In the past 6 years, Scott and I have had to deal with lots of situations that are just a part of being parents. We’ve been through teething, potty training, allergic reactions, stomach bugs, kids wandering off at the store or in the front yard, teeth being knocked out, tonsilitis, hair cutting, and many more that I can’t even think of right now. We know the kids have even more in store for us.
If you’ve read Scott’s blog, then you already know what happened today. It actually all began on Friday morning. That morning, Zachary was unusually fussy. I thought it was because he and Timothy had woken up earlier than is usual for them. I was more than happy to hold Zachary in my lap throughout the morning. He didn’t mind that I needed to put him down from time to time to tend to his brother. About 10am, I noticed that Zachary would cry every time I picked him up to help him get into my lap. He was very sensitive around his right shoulder.

_EXCERPTED DATA_
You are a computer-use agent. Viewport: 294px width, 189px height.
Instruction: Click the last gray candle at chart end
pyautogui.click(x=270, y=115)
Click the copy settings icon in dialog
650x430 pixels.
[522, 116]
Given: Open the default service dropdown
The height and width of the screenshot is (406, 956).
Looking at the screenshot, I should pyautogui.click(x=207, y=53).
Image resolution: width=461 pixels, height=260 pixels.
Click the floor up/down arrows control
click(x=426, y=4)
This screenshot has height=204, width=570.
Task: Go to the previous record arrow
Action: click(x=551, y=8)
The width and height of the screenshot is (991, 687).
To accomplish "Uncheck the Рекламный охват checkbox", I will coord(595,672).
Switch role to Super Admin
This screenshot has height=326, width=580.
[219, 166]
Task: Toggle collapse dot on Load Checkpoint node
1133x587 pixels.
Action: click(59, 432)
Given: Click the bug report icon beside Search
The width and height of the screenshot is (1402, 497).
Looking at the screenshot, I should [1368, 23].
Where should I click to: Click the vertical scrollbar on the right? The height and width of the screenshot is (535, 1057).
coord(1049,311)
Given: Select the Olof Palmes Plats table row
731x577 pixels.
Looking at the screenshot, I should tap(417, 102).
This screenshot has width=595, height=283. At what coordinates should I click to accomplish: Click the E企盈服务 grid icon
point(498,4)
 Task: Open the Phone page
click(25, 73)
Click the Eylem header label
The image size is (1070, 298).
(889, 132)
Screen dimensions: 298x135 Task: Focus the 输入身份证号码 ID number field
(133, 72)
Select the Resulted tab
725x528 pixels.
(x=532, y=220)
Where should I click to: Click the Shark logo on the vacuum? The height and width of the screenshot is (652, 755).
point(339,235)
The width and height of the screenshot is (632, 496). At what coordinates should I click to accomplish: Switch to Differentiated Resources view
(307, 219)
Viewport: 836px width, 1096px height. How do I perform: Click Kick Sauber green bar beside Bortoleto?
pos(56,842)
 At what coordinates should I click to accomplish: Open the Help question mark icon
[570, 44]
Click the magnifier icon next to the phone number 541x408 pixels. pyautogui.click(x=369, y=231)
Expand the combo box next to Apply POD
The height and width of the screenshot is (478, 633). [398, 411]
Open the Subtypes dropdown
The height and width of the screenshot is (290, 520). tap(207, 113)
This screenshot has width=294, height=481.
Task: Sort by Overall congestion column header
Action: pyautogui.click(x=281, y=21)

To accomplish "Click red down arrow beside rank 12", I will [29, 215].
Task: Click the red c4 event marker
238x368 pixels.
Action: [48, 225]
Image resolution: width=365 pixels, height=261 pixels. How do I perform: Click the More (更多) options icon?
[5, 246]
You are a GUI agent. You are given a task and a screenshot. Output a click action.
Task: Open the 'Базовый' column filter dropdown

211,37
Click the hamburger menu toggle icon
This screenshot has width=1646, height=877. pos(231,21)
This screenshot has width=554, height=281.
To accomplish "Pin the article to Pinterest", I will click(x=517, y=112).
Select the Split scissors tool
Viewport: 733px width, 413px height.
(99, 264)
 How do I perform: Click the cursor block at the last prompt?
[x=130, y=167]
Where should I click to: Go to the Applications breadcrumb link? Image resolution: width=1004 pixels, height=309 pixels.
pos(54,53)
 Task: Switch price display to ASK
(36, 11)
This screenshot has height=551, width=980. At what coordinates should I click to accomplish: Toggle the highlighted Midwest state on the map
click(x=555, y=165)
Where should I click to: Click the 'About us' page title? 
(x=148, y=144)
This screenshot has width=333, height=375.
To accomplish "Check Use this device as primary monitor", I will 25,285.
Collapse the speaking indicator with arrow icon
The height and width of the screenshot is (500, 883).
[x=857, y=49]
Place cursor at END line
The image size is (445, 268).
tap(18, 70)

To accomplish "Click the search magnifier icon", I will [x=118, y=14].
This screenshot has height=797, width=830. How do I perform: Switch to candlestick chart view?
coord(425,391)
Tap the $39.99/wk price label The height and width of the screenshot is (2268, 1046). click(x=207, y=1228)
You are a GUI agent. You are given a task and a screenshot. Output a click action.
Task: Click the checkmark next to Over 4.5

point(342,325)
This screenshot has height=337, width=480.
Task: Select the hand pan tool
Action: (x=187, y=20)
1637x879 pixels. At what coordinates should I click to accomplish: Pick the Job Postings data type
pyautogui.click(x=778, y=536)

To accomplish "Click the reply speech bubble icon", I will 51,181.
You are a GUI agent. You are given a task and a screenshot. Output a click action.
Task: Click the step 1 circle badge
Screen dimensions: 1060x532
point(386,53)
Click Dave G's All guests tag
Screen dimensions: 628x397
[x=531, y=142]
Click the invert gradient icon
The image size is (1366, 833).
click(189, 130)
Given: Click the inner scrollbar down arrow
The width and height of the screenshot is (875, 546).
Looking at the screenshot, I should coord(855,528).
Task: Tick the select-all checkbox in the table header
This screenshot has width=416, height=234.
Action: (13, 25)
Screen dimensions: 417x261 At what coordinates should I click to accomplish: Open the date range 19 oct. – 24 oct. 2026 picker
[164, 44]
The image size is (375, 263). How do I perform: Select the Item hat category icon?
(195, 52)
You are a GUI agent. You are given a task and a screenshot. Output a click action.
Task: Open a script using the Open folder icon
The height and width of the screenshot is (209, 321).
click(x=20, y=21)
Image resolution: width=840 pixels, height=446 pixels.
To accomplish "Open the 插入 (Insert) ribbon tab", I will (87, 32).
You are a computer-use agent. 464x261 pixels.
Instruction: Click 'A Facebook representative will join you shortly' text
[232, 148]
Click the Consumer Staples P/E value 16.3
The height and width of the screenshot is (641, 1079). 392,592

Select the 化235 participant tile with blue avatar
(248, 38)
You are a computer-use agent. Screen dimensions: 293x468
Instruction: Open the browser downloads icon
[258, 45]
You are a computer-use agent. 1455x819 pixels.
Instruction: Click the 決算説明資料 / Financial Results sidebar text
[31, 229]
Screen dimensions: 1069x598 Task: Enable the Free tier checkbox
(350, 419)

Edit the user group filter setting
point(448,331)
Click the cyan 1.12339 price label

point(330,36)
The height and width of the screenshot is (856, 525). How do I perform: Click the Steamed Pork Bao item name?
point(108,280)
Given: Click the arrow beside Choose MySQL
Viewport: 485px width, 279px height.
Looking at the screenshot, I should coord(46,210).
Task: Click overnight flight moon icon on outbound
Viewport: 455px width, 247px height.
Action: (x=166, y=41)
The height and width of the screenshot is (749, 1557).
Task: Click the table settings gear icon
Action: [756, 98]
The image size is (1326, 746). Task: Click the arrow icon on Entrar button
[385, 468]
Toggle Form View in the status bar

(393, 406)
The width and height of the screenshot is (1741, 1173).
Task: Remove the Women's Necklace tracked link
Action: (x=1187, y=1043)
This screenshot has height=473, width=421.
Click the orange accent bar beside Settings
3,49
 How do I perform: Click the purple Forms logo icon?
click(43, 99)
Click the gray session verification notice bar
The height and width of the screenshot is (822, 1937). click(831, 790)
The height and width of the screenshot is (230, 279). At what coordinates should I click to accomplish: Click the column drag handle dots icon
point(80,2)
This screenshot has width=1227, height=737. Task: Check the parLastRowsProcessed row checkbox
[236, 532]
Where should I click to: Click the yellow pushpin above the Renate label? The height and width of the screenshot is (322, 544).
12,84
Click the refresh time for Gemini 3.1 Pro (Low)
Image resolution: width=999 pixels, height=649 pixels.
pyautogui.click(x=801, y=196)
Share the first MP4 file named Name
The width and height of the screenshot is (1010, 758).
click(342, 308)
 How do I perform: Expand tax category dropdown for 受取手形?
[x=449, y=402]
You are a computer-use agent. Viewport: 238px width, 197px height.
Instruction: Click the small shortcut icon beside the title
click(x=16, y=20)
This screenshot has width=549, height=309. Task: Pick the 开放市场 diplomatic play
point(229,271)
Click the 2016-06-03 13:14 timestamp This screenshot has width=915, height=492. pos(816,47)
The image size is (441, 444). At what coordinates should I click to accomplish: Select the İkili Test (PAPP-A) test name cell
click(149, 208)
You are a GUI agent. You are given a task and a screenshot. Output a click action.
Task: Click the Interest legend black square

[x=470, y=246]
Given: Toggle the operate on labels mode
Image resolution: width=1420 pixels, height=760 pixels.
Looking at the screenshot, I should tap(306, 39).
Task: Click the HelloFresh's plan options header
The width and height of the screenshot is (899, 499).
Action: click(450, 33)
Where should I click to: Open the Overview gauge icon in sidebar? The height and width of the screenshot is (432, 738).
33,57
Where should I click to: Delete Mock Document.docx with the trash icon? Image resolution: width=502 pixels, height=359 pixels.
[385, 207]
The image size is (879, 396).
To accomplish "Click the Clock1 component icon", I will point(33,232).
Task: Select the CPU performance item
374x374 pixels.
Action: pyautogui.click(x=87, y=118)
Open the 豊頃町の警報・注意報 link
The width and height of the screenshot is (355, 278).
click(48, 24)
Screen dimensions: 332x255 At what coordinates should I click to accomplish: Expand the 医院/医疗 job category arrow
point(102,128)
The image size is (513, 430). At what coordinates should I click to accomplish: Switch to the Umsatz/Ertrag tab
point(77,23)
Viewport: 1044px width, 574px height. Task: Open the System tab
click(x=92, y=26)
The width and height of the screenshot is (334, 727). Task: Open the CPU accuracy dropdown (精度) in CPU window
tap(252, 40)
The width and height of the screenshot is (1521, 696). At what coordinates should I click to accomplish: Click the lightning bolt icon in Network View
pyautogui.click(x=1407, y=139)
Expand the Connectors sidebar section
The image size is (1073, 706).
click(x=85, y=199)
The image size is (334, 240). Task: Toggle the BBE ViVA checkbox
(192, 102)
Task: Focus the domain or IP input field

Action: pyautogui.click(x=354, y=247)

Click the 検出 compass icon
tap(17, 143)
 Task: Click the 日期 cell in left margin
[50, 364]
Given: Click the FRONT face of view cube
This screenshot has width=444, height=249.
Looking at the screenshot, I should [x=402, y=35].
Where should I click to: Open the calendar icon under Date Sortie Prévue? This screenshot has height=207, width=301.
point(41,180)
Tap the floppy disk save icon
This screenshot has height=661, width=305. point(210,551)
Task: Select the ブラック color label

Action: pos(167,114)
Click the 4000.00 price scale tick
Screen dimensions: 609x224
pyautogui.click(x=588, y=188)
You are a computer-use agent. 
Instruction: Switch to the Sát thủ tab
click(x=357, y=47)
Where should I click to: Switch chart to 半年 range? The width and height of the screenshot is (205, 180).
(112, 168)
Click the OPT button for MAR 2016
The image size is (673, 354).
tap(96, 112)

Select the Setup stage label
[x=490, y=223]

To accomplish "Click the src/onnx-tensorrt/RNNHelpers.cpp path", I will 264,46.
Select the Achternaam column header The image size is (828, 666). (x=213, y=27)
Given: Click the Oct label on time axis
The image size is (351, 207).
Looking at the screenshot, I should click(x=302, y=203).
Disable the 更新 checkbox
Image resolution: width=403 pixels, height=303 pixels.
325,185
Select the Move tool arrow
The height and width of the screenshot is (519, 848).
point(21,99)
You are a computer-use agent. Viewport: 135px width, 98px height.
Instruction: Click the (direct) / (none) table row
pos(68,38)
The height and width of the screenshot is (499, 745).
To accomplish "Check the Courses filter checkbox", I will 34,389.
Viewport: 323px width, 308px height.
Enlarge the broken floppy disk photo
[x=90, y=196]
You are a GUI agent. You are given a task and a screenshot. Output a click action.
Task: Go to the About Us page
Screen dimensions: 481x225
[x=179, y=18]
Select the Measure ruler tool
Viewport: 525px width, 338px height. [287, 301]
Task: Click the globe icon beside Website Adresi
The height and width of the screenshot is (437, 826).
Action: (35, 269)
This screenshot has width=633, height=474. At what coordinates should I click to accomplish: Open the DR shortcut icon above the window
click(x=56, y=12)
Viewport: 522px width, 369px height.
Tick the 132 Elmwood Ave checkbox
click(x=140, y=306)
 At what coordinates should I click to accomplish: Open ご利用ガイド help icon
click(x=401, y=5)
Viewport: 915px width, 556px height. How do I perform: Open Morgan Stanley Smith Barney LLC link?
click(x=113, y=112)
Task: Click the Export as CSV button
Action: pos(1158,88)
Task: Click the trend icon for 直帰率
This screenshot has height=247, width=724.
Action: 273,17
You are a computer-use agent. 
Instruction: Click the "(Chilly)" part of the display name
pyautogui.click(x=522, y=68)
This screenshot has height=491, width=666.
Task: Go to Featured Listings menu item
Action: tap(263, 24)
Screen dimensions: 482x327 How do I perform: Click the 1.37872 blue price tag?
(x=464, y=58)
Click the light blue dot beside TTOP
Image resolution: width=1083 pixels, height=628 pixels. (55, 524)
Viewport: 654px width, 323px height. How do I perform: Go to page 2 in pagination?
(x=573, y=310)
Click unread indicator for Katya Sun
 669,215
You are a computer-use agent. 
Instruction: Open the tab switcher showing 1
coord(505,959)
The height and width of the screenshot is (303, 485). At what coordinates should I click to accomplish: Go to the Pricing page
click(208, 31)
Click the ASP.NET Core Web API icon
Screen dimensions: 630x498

_DIRECTIONS_
a: In the blog post about Zachary's fussy Friday morning, what did the writer first think was making him fussy?
b: Continue the blog post about Zachary's sore shoulder from the point where it stops.

_ANSWERS TO THE PROBLEMS_
a: That he and Timothy had woken up earlier than usual for them.

b:
After watching him for a while, I decided he must have pulled a muscle or slept on his arm wrong. Hurt necks and shoulders have been pretty commonplace around here lately. Cramer, our 8 year old Dachshund, has developed a case of arthritis in his front right shoulder. I had a pretty bad crick in my neck and shoulder just a couple weeks ago. So, I gave Zachary some tylenol and decided to see if he improved through the weekend. We were very careful to lift him without putting our hands in his armpits. I informed his teachers at church that his shoulders were sore, so they would be careful when lifting him.
Last night was a rough night. Zachary woke up several times crying. This morning, he was really favoring his right arm to the point that he couldn’t even hold his milk cup. It was time to call the doctor on this one. I made an appointment for 10:30.
At the doctor’s office, first the doctor examined Timothy. He’d noticed that Timothy had a runny nose, so he decided to check him out. Timothy protested by saying, “I’m not sick! Zachary is.” Timothy was right. He has a little cold, but who doesn’t right now? Next, the doctor checked Zachary’s ears, nose, and throat. He found that Zachary had tonsilitis. Right when I was about to mention the real reason we were there, the doctor asked about Zachary’s arm. After examining his arm and shoulder, the doctor sent us down the hall for an x-ray.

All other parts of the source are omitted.